▸ GIVEN PROBLEM
Copy out every line of the data below word for word, leaving out the pictures.

◇ ◇ ◇ ◇ ◇

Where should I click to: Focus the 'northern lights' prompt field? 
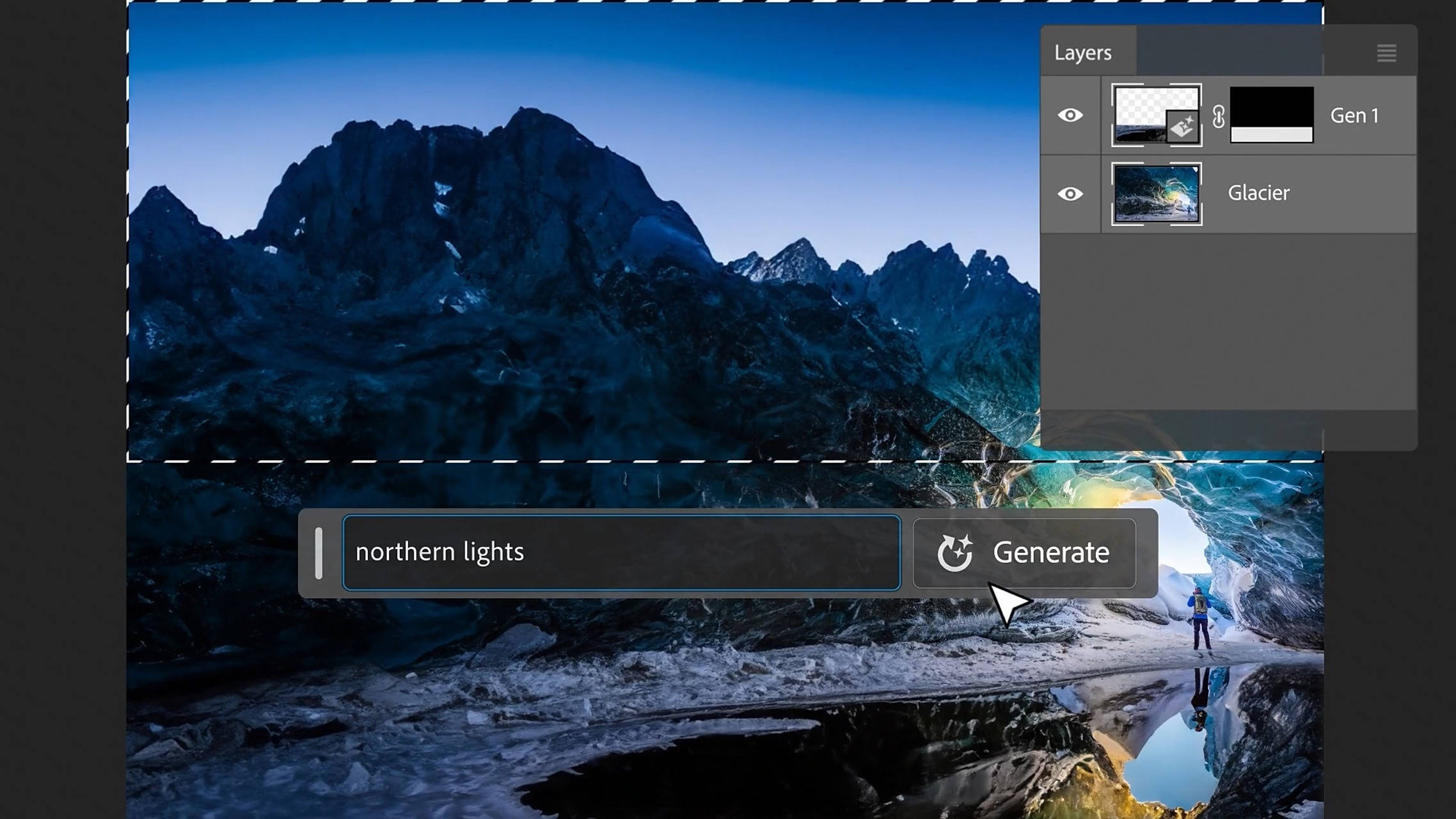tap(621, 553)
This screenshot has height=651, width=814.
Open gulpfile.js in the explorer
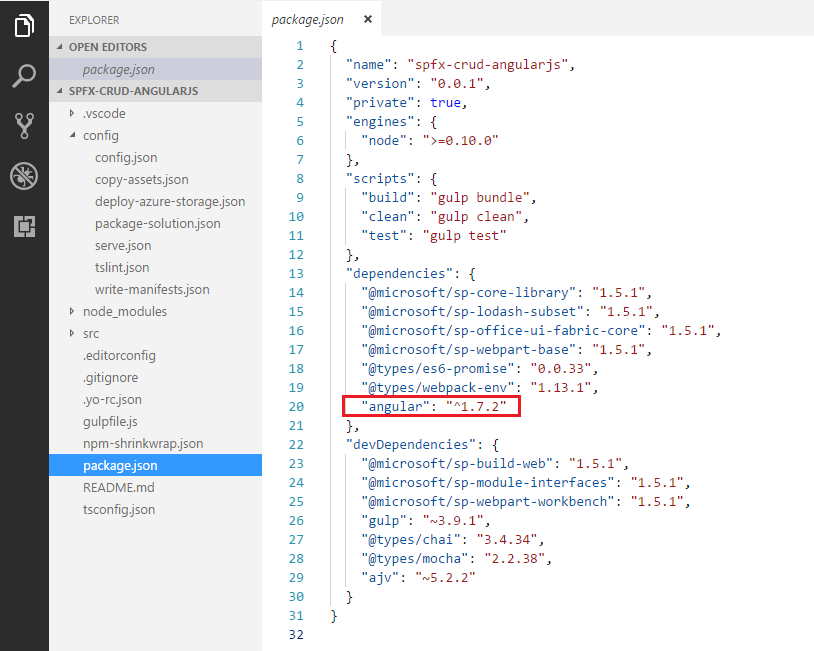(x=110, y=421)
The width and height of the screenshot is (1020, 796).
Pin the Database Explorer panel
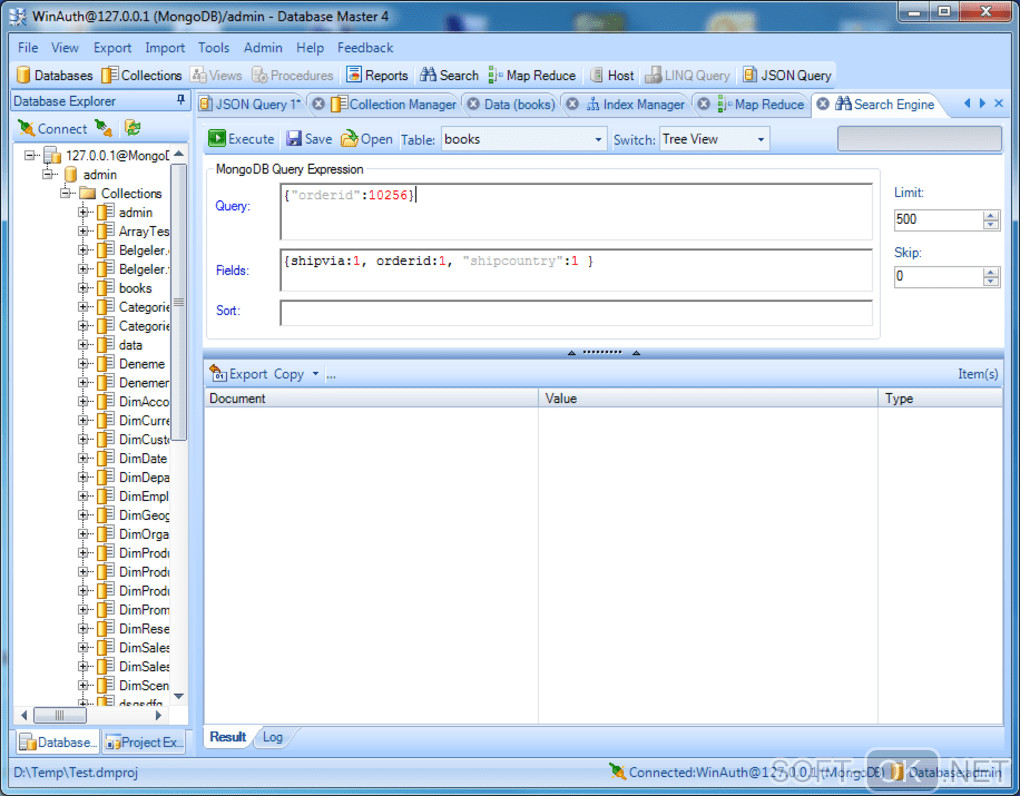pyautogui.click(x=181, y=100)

◇ ◇ ◇ ◇ ◇

▸ RESPONSE BELOW
Where should I click to: Focus the 'northern lights' prompt field? 
tap(621, 553)
This screenshot has height=651, width=814.
Open gulpfile.js in the explorer
(x=110, y=421)
The width and height of the screenshot is (1020, 796).
Pin the Database Explorer panel
pyautogui.click(x=181, y=100)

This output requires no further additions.